# Killed em



## SouthAlabamaSlayer (Oct 13, 2011)

So we headed out on my buddy's boat at about 8:00 yesterday morning from the DI marina. It was me, my uncle, my buddy, my cousin, and my girlfriend. We knew that Dixie Bar would be dead calm due to the NNW wind, so we loaded up on 2doz live croakers and hit the water. We got there, made 5 drifts, and got 2 sand sharks. We then decided to do a little trolling for spanish, nothing. It was then time to drop my cousin Kaleb off at the beach and pick up one of my other cousin's Ryan who couldn't get out of school to leave with us in the morning. We made the switch around 12:30, and headed back to Dixie Bar. As soon as we got there and put 2 lines in the water, BAM! double up.
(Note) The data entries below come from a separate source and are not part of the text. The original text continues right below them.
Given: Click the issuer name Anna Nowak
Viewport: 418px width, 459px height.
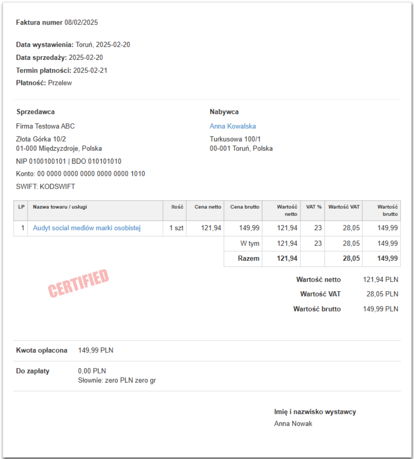Looking at the screenshot, I should (293, 423).
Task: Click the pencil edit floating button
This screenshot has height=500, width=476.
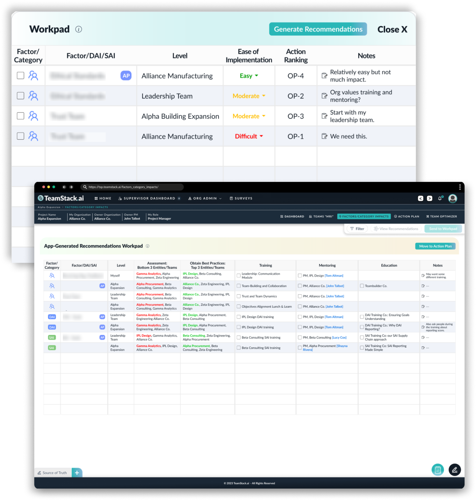Action: pos(455,469)
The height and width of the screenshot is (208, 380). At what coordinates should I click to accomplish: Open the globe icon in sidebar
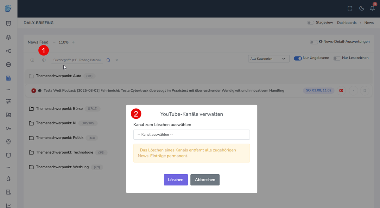(9, 65)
Landed a 38 and a 34in redfish. I started feeling good because we had found them. Went back to the same spot we started out drift, BAM hooked up on a 34in black drum. We landed him and proceeded to make our way back to where we started, we made another drift and got a taker, but the hook wasn't in his mouth so it pulled when I put tension on him. Made another drift and got a hookup, landed a 35in redfish. One more drift and another double up on reds, a 32 and a 36 incher, caught our limit. We made our way back at around 4:30. I then spent the next couple hours cleaning those monsters, which was a chore all in itself. Oh well, it was worth it. Spent the day with some great company, and was able to put my extended family on some great fish. 
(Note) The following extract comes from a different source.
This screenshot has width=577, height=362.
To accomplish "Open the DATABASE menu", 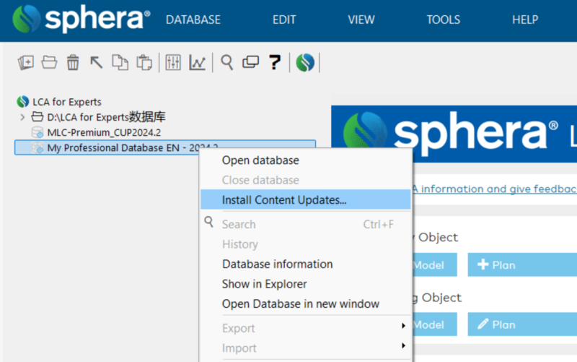I will [193, 20].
The first picture is all of us, second is of the fish, third is with me and my girlfriend, and the fourth is me bowed up on one.

Tight lines, Jonathan.


----------



## MrFish (Aug 21, 2009)

Nice reds! Dang that water looks dirty!


----------



## tjwareusmc (Jul 10, 2008)

Damn! You are a slayer.


----------



## SHunter (Jun 19, 2009)

Oh yeah! That is some catch. Thanks for the photos to get my adrenalin running.


----------



## Scottie531 (Aug 7, 2011)

Thatta kid


----------



## amarcafina (Aug 24, 2008)

All the rain really stains the water there , but It didn't tant the fishing !Good job


----------



## Jason (Oct 2, 2007)

Way ta bring them jokers in!!! Congrats on a great day w/ family and friends!!!


----------



## SouthAlabamaSlayer (Oct 13, 2011)

MrFish said:


> Nice reds! Dang that water looks dirty!
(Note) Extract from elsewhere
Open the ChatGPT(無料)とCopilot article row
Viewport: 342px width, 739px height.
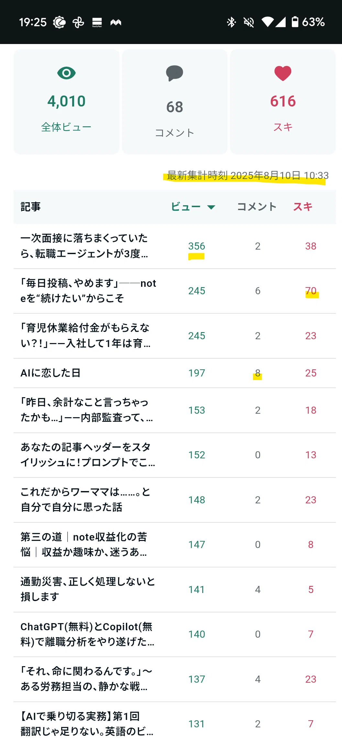coord(175,634)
I honestly don't think I've ever seen Dixie Bar not stained to some degree. The way the bay and the gulf meet just keeps it brown.


----------



## SouthAlabamaSlayer (Oct 13, 2011)

If anyone has any questiond about where exactly on dixie bar these were caught or how just PM me.


----------



## sail7seas (Oct 2, 2007)

Congrats, that is a fine mess of reds. I dont envy you cleaning them. A chainsaw would come in handy.


----------



## goheel (Feb 3, 2011)

wow, I wish we could keep them bull reds here in FL. Break my heart every time I have to throw them back.


----------



## Justin B (Apr 4, 2011)

Nice report there Allred. Y'all got some nice ones


----------



## chicon monster (Mar 7, 2012)

your so lucky your in alabama.


----------



## grey ghost (Jul 24, 2011)

nice, i got into them like that in january this year!! lot of fun!


----------



## Achim2 (Apr 25, 2011)

Great catch !!!


----------



## dthomas142 (Jul 18, 2011)

Nice job man, good reds!!


----------



## booboo7353 (Feb 12, 2013)

Hey man. Me and my family are heading down to perdido key in april and then back in june. I would love to know how to catch some monsters like you did. I tried to PM you but it would not allow me. Maybe because i am a new member. I am just looking for any help on any type of fish, locations,gear,tackle etc. You can PM me maybe or email is [email protected].
Thanks in advance,
Ben


----------



## flukedaddy (Apr 11, 2009)

goheel said:


> wow, I wish we could keep them bull reds here in FL. Break my heart every time I have to throw them back.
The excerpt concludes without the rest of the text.